Problem: For this exercise, reproduce the entries below exactly, but only from the line containing "New Zealand's first" through the line containing "National News (67, 397)", both included.

Start of Extracted information

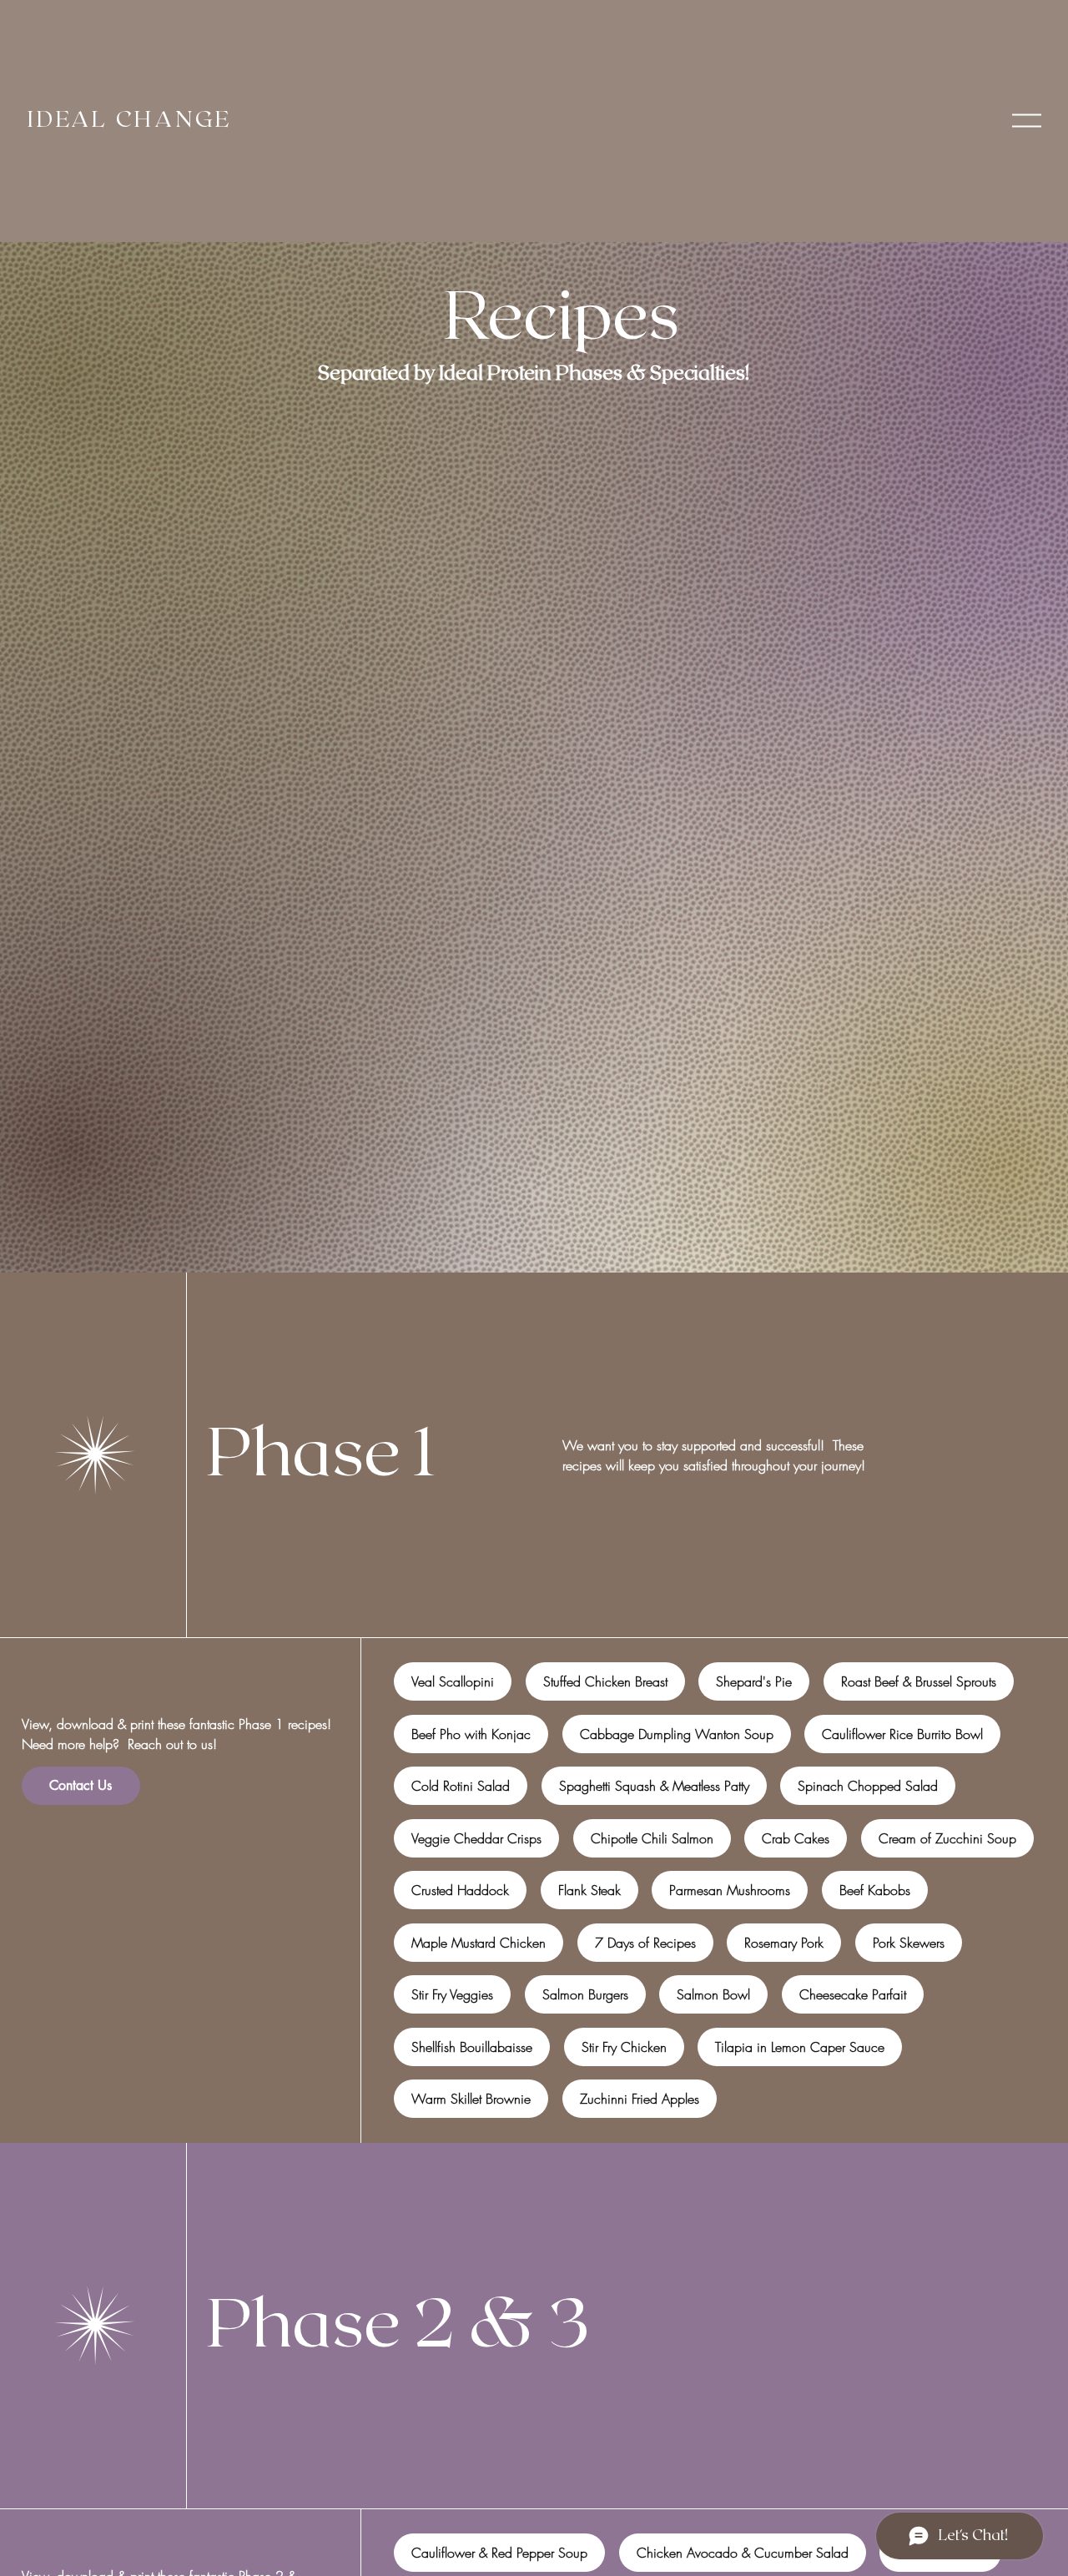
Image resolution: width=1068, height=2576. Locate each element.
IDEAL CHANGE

End of Extracted information
Start of Extracted information

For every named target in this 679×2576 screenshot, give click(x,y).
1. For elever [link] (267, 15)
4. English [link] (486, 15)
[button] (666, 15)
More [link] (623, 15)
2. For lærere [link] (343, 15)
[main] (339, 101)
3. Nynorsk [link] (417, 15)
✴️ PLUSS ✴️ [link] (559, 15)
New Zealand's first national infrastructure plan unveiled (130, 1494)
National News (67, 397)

End of Extracted information

Solution:
New Zealand's first national infrastructure plan unveiled (130, 1494)
National News (67, 397)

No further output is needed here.